Pas facile de tourner un film sur un concert mythique sans en faire un simple compte-rendu informatif ni, a contrario, une illustration trop systématique. Capter à la fois cette chaleur unique qui se dégage de la musique live, celle que l’on crée ensemble devant un public complice et la communiquer à un simple morceau de pellicule… Julian Schnabel y parvient parce qu’il s’approprie l’œuvre de Lou Reed, ce Berlin si lourd à porter, sans le dénaturer, et le restitue presque intact au spectateur au-delà de l’écran. Ce qu’il fait avec sa caméra, ses incrustations, ses effets de style, c’est tout simplement bâtir un pont entre la scène et la salle, rendant possible la transmission des émotions d’un lieu à un autre.

Par moments, des séquences vidéo viennent illustrer en creux l’histoire contée par les chansons. On aperçoit des visages, des ombres, des regards, dans une image au grain presque palpable, ou au contraire à la texture liquide. De gros plans sur les photos et estampes qui habillent la scène viennent s’intercaler. Concert, installation, vidéo, tout se combine et s’entrelace pour inventer une forme hybride de récit. La musique sort alors de son rôle purement auditif pour embraser tous les sens, devenant à la fois vision et caresse, saveur et arôme.

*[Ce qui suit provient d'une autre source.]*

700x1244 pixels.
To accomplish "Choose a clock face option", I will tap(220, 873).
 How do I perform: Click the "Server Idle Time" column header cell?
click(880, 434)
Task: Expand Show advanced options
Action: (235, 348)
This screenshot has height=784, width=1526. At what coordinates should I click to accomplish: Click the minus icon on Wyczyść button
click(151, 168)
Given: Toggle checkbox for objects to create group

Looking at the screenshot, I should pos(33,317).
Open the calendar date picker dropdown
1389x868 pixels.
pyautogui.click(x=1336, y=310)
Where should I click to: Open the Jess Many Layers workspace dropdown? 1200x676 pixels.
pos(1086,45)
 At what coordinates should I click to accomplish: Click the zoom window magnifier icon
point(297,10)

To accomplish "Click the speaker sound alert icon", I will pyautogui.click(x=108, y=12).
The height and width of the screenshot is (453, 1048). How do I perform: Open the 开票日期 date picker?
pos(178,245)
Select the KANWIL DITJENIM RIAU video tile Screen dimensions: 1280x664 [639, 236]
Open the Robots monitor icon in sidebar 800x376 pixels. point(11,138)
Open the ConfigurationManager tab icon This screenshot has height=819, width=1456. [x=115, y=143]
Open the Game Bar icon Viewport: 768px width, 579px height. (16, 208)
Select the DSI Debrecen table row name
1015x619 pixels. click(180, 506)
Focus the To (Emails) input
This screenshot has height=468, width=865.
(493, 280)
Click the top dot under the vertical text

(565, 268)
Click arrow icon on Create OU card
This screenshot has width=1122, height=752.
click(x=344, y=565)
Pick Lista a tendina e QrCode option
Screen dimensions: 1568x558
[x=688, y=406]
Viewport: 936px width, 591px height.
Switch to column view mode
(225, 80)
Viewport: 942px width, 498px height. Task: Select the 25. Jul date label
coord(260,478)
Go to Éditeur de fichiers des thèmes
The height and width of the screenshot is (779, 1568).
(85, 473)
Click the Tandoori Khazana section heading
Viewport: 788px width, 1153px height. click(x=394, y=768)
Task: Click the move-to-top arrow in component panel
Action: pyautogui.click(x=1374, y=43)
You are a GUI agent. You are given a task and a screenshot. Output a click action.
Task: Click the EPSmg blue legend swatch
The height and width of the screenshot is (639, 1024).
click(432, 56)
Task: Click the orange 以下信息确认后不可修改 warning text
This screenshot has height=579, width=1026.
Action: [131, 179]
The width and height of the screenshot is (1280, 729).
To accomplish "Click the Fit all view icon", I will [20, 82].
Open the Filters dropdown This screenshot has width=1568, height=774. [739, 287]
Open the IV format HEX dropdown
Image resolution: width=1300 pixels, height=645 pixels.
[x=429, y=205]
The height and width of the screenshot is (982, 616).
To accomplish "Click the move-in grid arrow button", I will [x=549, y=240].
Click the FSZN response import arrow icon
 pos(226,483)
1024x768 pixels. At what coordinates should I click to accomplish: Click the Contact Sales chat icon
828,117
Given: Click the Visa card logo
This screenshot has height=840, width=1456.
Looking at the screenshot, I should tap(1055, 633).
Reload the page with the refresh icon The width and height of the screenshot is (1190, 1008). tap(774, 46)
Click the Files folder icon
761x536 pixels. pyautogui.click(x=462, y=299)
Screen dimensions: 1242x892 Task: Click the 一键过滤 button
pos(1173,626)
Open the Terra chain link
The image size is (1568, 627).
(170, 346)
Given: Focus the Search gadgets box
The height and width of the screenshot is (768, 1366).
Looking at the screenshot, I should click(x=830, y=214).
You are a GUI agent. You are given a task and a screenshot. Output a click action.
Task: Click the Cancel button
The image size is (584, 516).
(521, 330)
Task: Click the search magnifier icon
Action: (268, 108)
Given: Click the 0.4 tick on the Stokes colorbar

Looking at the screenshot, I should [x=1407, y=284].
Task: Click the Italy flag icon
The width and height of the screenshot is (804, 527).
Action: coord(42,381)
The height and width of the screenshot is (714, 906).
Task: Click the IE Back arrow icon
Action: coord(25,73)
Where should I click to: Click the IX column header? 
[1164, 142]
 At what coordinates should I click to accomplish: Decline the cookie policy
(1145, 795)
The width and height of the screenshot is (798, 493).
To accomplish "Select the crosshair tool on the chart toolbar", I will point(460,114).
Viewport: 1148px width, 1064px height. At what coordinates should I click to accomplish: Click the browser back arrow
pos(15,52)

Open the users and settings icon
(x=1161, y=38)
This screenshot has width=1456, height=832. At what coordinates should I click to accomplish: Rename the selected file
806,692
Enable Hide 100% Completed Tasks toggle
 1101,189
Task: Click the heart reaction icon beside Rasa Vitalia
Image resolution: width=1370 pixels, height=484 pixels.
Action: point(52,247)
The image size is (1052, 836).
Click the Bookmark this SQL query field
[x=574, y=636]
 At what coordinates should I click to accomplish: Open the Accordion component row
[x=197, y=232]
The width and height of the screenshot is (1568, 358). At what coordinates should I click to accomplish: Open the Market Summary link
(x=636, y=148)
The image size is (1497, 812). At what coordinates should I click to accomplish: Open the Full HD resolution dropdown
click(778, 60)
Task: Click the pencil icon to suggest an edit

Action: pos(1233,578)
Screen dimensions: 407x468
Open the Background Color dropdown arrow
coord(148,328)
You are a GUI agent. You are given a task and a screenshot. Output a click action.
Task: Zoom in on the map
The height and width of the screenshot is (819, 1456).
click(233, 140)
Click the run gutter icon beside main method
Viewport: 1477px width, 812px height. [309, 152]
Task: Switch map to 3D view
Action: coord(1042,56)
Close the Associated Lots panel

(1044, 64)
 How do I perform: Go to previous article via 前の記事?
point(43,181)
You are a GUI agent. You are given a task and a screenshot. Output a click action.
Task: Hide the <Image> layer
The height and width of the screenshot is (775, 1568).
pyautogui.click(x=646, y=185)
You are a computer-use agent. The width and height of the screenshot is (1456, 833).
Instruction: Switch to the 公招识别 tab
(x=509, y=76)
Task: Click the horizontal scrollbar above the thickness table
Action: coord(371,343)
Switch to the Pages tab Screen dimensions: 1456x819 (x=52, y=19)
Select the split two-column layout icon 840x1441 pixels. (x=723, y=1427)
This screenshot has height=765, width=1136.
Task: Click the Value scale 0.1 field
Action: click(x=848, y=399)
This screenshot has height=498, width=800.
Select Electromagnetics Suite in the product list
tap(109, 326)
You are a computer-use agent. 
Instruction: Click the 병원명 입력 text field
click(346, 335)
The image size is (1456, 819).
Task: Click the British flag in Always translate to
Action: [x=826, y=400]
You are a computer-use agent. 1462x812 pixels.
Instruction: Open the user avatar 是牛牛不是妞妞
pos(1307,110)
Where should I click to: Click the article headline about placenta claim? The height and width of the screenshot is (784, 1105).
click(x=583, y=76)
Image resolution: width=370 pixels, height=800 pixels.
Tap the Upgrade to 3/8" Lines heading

On goûte cette alchimie étrange où se mêle la beauté brute de la mélodie, l’intensité de la voix écaillée du chanteur, les envolées de guitare ou de basse, la mélancolie des chœurs, la noirceur de l’intrigue…
On est partout à la fois : avec Lou Reed sur scène, au milieu du public conquis, dans le cœur brisé de Caroline… et surtout dans le Berlin underground des seventies dont l’atmosphère enfumée et sordide nous prend à la gorge. Instants de grâce vertigineux dont on ne sait trop s’ils viennent de l’expérience sensorielle offerte par Schnabel ou de nous-mêmes, qui projetons nos propres douleurs et nos regrets éternels dans le destin terrible de ces amants malheureux.

Trente ans après, Caroline n’en finit plus de séduire et d’envoûter. À défaut de chanson, à défaut de sauver cette malheureuse héroïne de la mort qu’elle s’est choisie, le spectateur de 2008 ne peut adresser l’élégie qui spontanément lui vient aux lèvres qu’à celle qui joue son rôle à l’écran : Bellemanuelle, l’actrice Emmanuelle Seigner.

Bellemmanuelle

En vous voyant incarner la Caroline de Berlin, l’héroïne qui succombe à la came comme une Alice épinglée au royaume de la déchéance ; en vous voyant sourire, rire, courir dans les bois en liquette baba, danser en reine Viking à la Von Stroheim ou arborer un anorak pop en fourrure acrylique, je me suis coulé dans les plis des rideaux-écrans du St Ann Wharehouse de Brooklyn. Sirène opaque, vous m’avez noyé dans les mélodies rock amères de Lou Reed. Comme le flux des images de Schnabel qui vous frôlent et s’éloignent : ciné-coït d’un concert spirituel.

Pardon Chèremanuelle si je ne vous ai pas toujours aimée. Et puis, il y a eu ce soir-là. Cette séance de nuit dans le quartier Nation de Paris. Un film très court : Sans toi de Liria Begeja. Vous y étiez mère, illettrée, aux abois, aux aguets. Pourtant, une épine dorsale, une ligne directrice vous tenait droite.
J’ai soudain compris pourquoi Nicole Garcia vous avait foudroyée comme Catherine Deneuve dans Place Vendôme. Pour cette grandeur intacte qui transcende la beauté à l’heure du chaos.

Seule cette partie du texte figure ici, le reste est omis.